The Most Disappointing Group for Giants Recently Hasn't Been the Lineup

SAN FRANCISCO -- Good news, Giants fans. For all of the offensive issues your team has faced this season, they're about to get a look at an even worse lineup. 

The Marlins, who host the Giants for three games starting Tuesday, are last in the National League in OPS, 37 points worse than the Giants. They have just 36 homers, 12 fewer than a Giants lineup that gets outslugged on a nightly basis. They are a distant last in runs scored, and somehow haven't hit a triple through 50 games. 

So yes, there is a lineup out there that's having bigger issues than the the one that calls Oracle Park home, but as the sinking Giants head to the East Coast for a three-city trip that ideally will get them back on track, the real concern hasn't been the hitters. 

The Giants always knew they would have problems scoring runs. This is nothing new. What has been shocking internally has been the complete lack of consistent pitching over the past month. 

After giving up 34 runs in three games over the weekend, the staff has a 5.69 ERA in May, up nearly two runs per game from March and April. The starters have a 7.15 ERA, ranking dead last in the Majors in May. 

"We've got to pitch better," manager Bruce Bochy said Sunday. "That's obvious. We've got to get a little deeper into games. It's about execution."

This is not how the Giants have been built at any point of the last decade, and it's certainly not how the 2019 version was imagined. This team wasn't built as a contender, but the pitching and defense were supposed to be at least above average. The bullpen has mostly lived up to expectations, but the starting staff has been a disaster, and the greatest disappointment through two months. 

Madison Bumgarner's repertoire has been much better over the past month, but he admits he's still looking for his usual results, and through 11 starts he carries a 4.10 ERA, easily the highest of his career. Jeff Samardzija (3.27 ERA) has been the only other starter to regularly give the team a chance, although he's averaging just five innings per start. 

The rest of the opening day rotation has been a disappointment. Dereck Rodriguez (4.81 ERA, 3.95 WHIP) was sent to the minors and only just returned to provide a fresh arm since short starts were churning through the bullpen. Derek Holland (6.80), last year's reclamation project, was pulled from the rotation.
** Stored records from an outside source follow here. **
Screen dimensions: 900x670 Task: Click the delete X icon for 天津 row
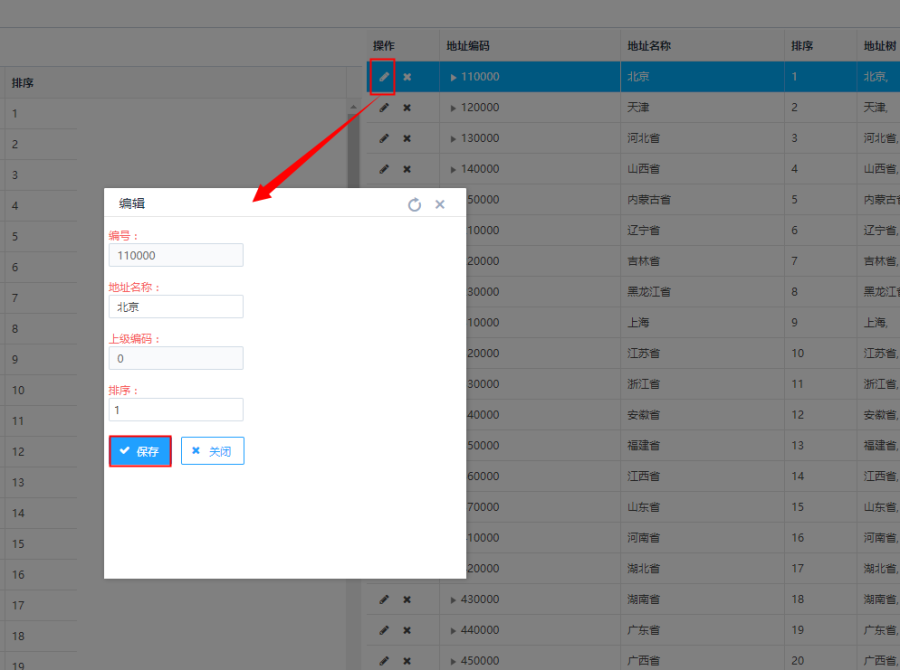407,108
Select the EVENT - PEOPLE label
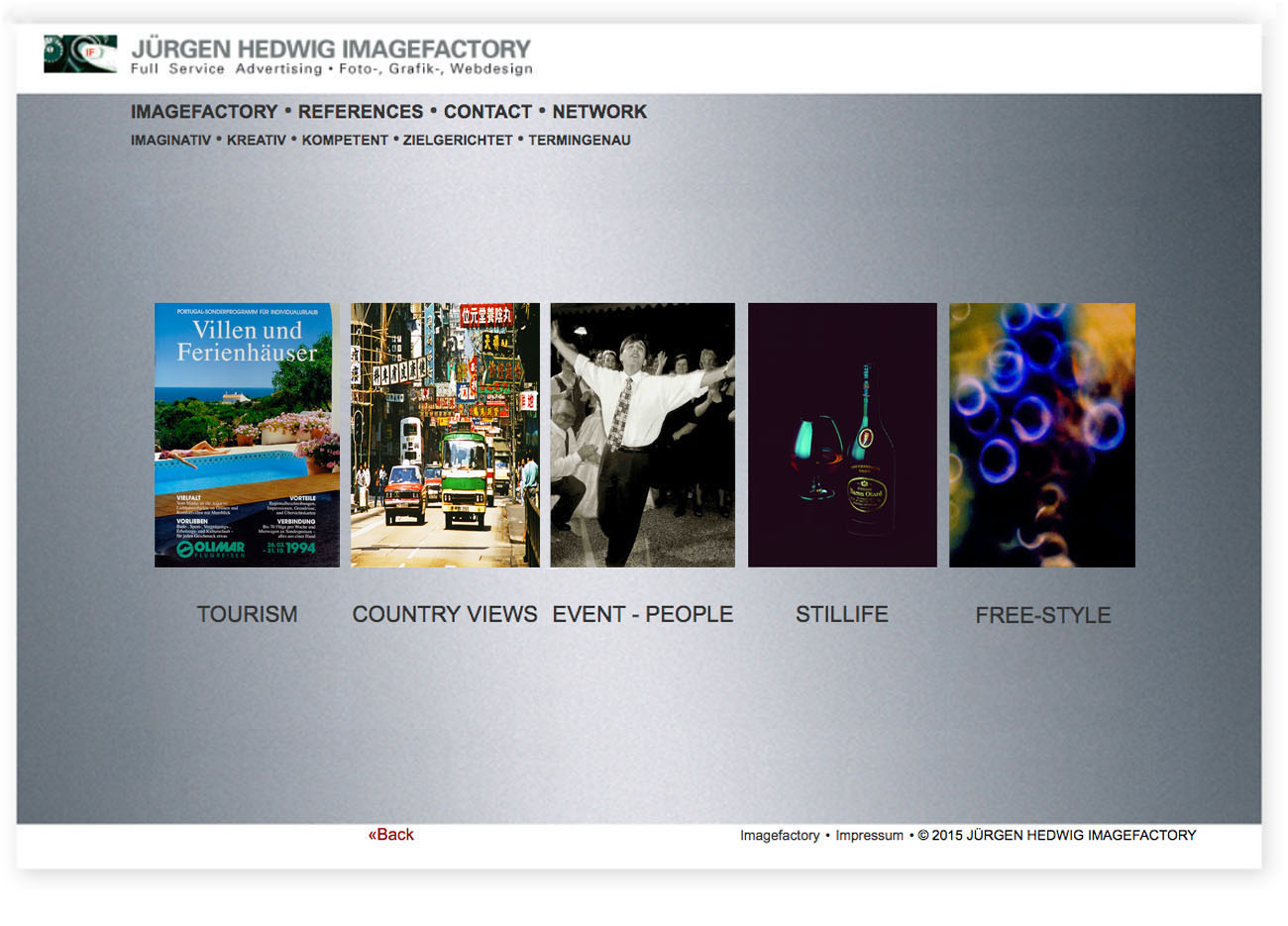 [643, 614]
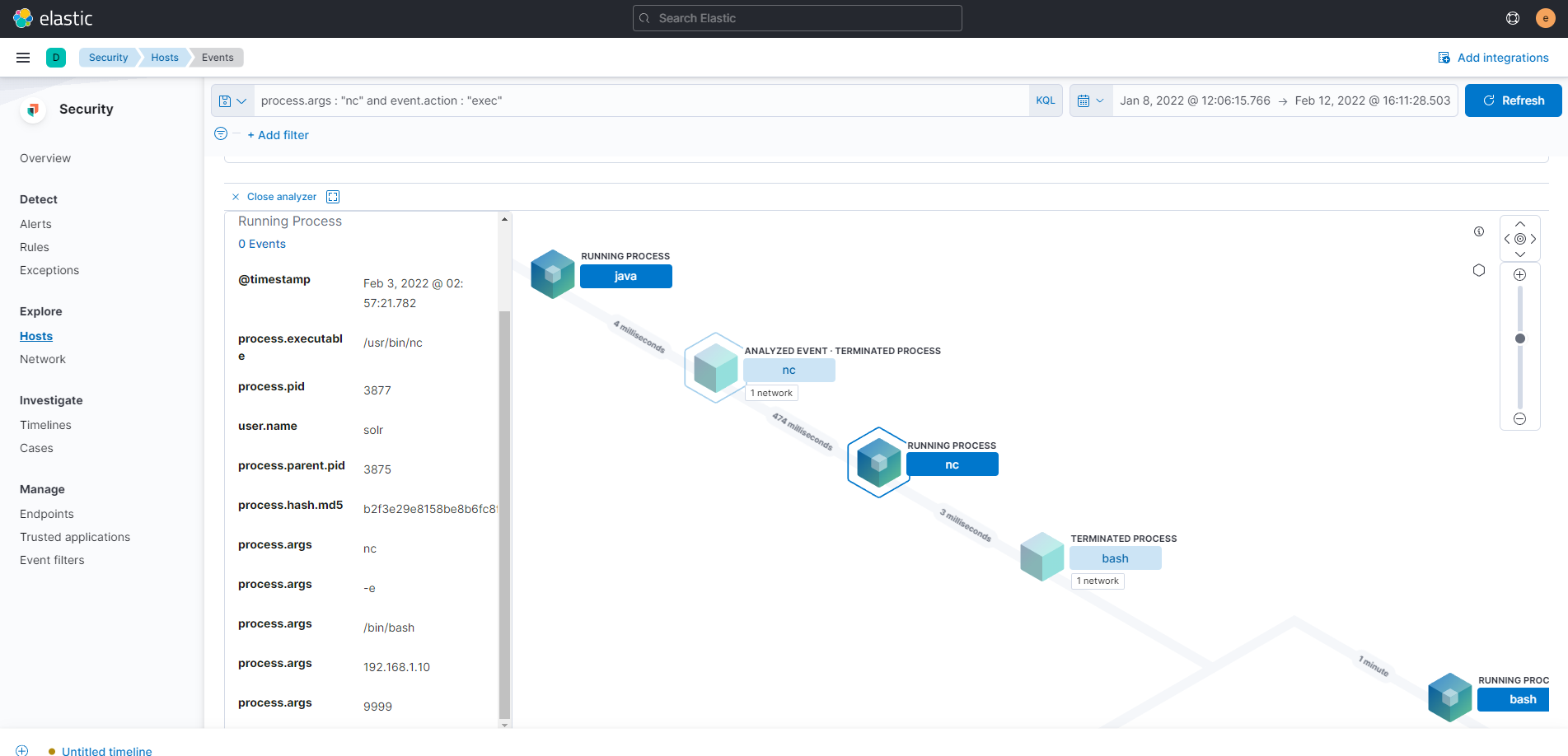Click the help menu icon in header
1568x756 pixels.
1513,18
Drew Pomeranz seemed like a savvy addition on a $1.5 million deal, but he hasn't lived up to it, with a 6.45 ERA. He has lasted five innings just three times in nine starts.

Add all that up, and, per Baseball-Reference's version of Wins Above Replacement, the opening day rotation has been worth negative 2.3 WAR through two months. 

The Giants are eager to take a look at young starters, and Shaun Anderson (4.80 ERA) is intriguing, even after a forgettable third start. But Andrew Suarez and Tyler Beede have struggled and both are currently in Triple-A. 

This team was not built to lean on those three, but the veterans have left Farhan Zaidi and Bochy with no options, and growing concerns about the state of a bullpen that has been the strength of the team. The relievers are soaking up about four innings per game, and Zaidi has talked recently of workload concerns. 

When Jeff Samardzija takes the mound Tuesday, the staff will be six weeks removed from the last seven-inning start. The 36 consecutive games without a starter logging seven innings mark the franchise's most in the last 100 years, per Stats, LLC. 

It is not just the Giants lineup, then, that is having historic issues. The starting staff has not come anywhere close to living up to expectations, so the timing couldn't be better for a three-game series with the Marlins.